Nesse passo, ciente de que a manutenção de uma decisão com este conteúdo pode representar um precedente perigosíssimo para a nossa jovem e ameaçada democracia, pugnam os subscritores por sua revogação e pela garantia do direito de livre manifestação artística, a fim de restabelecer a normalidade eleitoral, que se espera garantida pelo TSE.

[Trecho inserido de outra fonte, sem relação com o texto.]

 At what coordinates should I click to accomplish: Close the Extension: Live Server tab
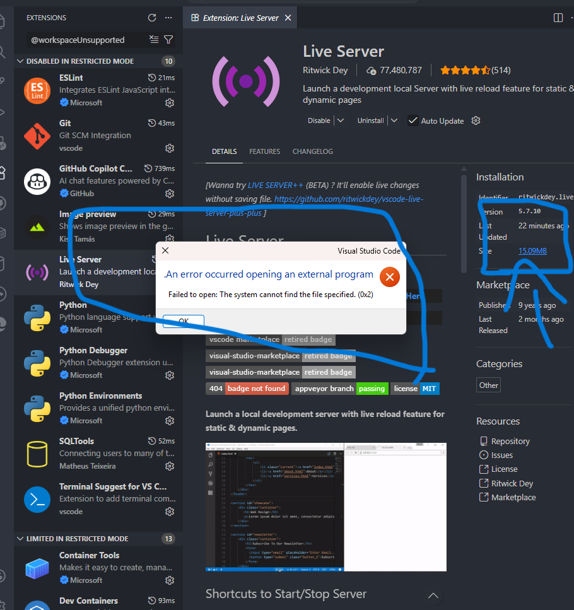pos(288,18)
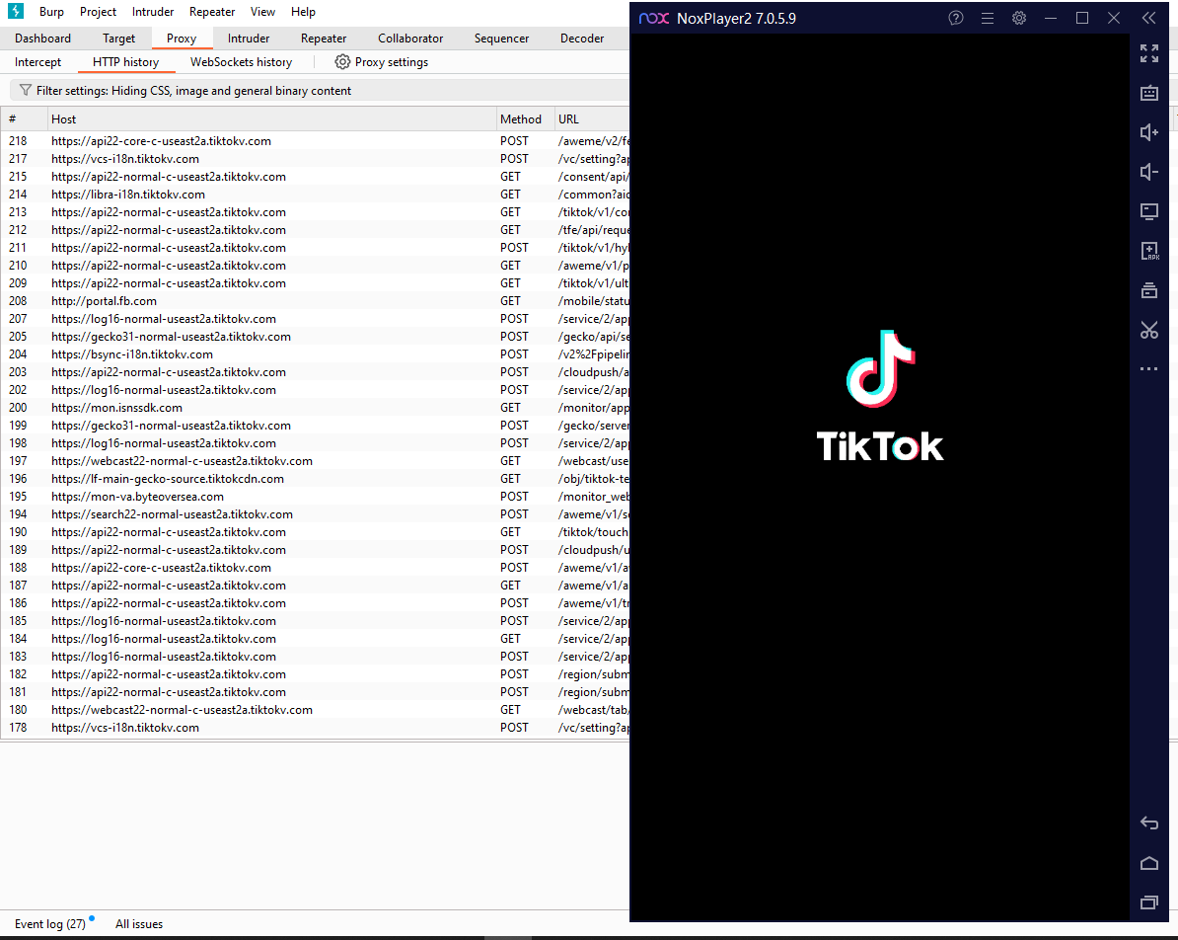The width and height of the screenshot is (1178, 940).
Task: Switch to the Repeater tab
Action: click(324, 39)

São Paulo, 27 de março de 2022."
Ministro que proibiu atos políticos no Lolla manteve outdoors pró-Bolsonaro
O ministro do TSE (Tribunal Superior Eleitoral) Raul Araújo, que proibiu manifestações políticas por artistas no festival Lollapalooza, decidiu manter, em duas decisões entre fevereiro e março, outdoors a favor da candidatura do presidente Jair Bolsonaro (PL) colocados por instituições do setor agrícola em diversos estados do país.
Em fevereiro, o PT apresentou no TSE uma representação contra Bolsonaro, a Aprosoja (Associação Brasileira dos Produtores de Soja), a Copper (Cooperativa dos Produtores Agropecuaristas do Paraíso e Região), a Famasul (Federação da Agricultura e Pecuária do Estado de Mato Grosso do Sul) e o Sindicato Rural de Cuiabá.
Nas duas decisões, Araújo —que também é ministro do STJ (Superior Tribunal de Justiça)— entendeu que não havia propaganda eleitoral antecipada nos outdoors.
Segundo o relatório do ministro —ao qual o UOL teve acesso — o PT alegou que, em alguns casos, havia pedido de voto em Bolsonaro nas peças publicitárias.
"O representante apresenta duas fotografias de outdoors que teriam sido localizados no Estado do Rio de Janeiro, um em São João da Barra e outro em Campos dos Goytacazes, ambos com a imagem do representado Jair Messias Bolsonaro e as hashtags #EM2022VOTE22 e #2022BOLSONAROPRESIDENTE", escreveu Araújo.
Ele, porém, entendeu que não é possível afirmar que Bolsonaro tinha conhecimento do material publicitário em seu benefício.
No entanto, relativamente a esses artefatos publicitários, que poderiam em tese configurar propaganda de cunho eleitoral, o representante deixou de apresentar provas do prévio conhecimento do representado Jair Messias Bolsonaro, não requereu diligência para identificação dos responsáveis pela confecção, nem forneceu os elementos indispensáveis para a obtenção dos dados, conforme disciplina expressa no § 1º do art. 17 da Res.-TSE nº 23.608/2019[2], razão pela qual indefiro nesta parte a petição inicial.